Aku tersenyum miris, padahal selama liburan kemaren aku sama sekali tak keluar rumah. Hp ku disimpan oleh Bunda, dia tak membiarkan aku menggunaannya.
"Aku belajar Sha, kena hukum Bunda karena peringkat dua."
Kulihat wajah Usha nampak tak senang, dia selalu marah setiap tahu perilaku Bunda yang menurutnya berlebihan padaku.
"Ish bener-bener, berarti selama libur kemaren lo belajar terus?" Tanya Usha tak percaya.
Aku mengangguk mengiyakan.
"Astagaa Aliaaa, pasti capek banget ya?"
Usha memelukku, mengelus pelan pundakku. "Kasian banget Alia gue," ucapnya dengan wajah sedih.
Aku senang memiliki Usha sebagai temanku, dia baik walau ucapannya terkadang terdengar semaunya.
Usha tetap berteman denganku meski aku selalu tak bisa setiap dia mengajakku menemaninya jalan, Usha mengerti tentang diriku. Aku hanya bertemu Usha disekolah, sangat jarang aku bisa pergi bermain dengan Usha diluar sekolah. Tapi, Usha tetap menjadi temanku.
***
Sekarang pelajaran olahraga, aku membenci olahraga karena aku tidak suka panas. Wajahku rasanya sudah seperti kepiting rebus sekarang, merah. Usha menarik lenganku, membuat aku lebih pelan berlari beriringan dengan Usha.
"Aila gue capek, liat nih keringetan banget." Kata Usha dengan wajah lelahnya.

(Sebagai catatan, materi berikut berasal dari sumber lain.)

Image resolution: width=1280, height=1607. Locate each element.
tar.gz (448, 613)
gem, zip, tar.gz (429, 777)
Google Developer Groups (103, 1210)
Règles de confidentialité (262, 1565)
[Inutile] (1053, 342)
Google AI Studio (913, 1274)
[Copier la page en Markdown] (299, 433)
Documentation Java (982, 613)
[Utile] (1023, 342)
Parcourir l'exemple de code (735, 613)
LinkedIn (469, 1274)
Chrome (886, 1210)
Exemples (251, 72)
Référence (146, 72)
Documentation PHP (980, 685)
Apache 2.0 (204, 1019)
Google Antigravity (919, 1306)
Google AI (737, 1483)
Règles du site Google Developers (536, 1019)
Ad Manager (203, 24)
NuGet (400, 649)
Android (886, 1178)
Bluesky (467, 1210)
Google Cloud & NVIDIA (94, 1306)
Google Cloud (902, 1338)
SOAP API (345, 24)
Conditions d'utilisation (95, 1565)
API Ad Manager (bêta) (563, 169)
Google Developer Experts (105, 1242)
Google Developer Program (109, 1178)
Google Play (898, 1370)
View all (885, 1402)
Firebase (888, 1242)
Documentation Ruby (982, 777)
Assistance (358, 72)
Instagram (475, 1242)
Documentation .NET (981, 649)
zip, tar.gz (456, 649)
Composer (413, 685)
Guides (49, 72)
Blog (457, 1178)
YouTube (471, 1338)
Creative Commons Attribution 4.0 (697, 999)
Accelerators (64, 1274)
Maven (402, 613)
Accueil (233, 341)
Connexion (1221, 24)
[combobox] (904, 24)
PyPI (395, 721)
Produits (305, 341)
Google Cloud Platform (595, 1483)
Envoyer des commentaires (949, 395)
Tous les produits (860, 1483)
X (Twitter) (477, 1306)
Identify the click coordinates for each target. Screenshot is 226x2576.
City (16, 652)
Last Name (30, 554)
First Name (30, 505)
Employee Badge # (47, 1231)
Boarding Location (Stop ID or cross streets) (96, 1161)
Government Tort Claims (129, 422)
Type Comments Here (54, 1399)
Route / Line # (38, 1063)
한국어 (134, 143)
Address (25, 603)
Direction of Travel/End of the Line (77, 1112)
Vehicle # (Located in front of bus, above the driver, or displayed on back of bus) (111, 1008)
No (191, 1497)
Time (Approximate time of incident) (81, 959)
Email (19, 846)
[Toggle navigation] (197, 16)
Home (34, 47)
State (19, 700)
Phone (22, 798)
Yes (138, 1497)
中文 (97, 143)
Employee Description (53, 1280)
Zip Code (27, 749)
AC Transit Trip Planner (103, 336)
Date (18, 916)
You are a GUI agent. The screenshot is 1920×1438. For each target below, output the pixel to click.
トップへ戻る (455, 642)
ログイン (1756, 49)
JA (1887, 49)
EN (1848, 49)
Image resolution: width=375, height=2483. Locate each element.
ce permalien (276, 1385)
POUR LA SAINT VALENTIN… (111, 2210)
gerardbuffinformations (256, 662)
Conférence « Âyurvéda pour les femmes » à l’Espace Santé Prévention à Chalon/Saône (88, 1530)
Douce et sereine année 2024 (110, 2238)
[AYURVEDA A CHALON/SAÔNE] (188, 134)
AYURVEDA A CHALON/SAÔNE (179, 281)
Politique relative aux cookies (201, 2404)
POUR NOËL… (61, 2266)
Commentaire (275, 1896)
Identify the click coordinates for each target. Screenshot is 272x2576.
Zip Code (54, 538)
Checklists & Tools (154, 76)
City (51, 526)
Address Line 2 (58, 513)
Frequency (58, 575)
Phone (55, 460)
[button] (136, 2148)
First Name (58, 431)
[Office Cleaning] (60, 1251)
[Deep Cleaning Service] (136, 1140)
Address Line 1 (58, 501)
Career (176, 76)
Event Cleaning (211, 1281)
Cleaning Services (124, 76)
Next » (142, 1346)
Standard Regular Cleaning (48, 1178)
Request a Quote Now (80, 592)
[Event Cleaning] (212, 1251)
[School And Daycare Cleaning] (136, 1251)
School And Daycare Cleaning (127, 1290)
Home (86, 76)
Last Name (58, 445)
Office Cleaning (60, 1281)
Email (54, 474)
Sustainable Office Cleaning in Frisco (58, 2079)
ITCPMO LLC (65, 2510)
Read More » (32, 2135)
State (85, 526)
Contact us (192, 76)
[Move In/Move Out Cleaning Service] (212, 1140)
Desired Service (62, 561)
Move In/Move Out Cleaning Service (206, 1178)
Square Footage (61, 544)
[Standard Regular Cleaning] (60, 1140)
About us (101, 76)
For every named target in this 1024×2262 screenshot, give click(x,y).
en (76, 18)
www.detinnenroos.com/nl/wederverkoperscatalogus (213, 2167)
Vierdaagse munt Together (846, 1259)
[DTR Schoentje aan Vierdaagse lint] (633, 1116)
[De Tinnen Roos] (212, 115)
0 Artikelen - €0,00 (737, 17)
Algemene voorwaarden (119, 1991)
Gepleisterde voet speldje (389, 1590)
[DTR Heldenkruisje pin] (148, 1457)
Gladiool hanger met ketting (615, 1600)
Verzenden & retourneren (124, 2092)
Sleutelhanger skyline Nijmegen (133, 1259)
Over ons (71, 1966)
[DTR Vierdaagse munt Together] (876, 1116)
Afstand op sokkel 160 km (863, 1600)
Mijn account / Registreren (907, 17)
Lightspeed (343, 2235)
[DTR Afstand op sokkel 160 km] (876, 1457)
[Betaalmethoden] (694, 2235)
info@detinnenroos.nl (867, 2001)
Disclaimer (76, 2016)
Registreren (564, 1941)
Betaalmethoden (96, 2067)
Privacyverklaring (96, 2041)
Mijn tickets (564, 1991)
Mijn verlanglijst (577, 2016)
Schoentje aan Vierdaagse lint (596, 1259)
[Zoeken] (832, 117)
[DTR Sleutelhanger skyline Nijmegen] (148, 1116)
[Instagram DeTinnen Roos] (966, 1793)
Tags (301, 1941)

"Aku juga Sha, satu puteran lagi."
Aku melanjutkan berlari dengan Usha menyelesaikan tugas lari mengelilingi lapangan.
"Sekarang istirahat dulu, kaki nya dilurusin. Nanti Bapak kembali lagi, kita mulai masuk materinya ya."
Setelah guru olahraga itu meninggalkan lapangan, aku cepat-cepat mencari tempat teduh untuk istirahat dengan Usha.
"Eh Ai, liat deh." Usha menunjuk satu lelaki dari kelas kami yang tengah berbincang dengan teman disebelahnya.
KAMU SEDANG MEMBACA
Kaliasa
Teen FictionTerima kasih telah membuka profil cerita ini Ratu Kaliasa Arthawa "Aku hanya ingin merasakan rasanya bersenang-senang dengan teman tanpa memikirkan kedua orangtuaku yang akan terus membisingkan hpku ketika aku telat pulang beberapa menit saja. Aku i...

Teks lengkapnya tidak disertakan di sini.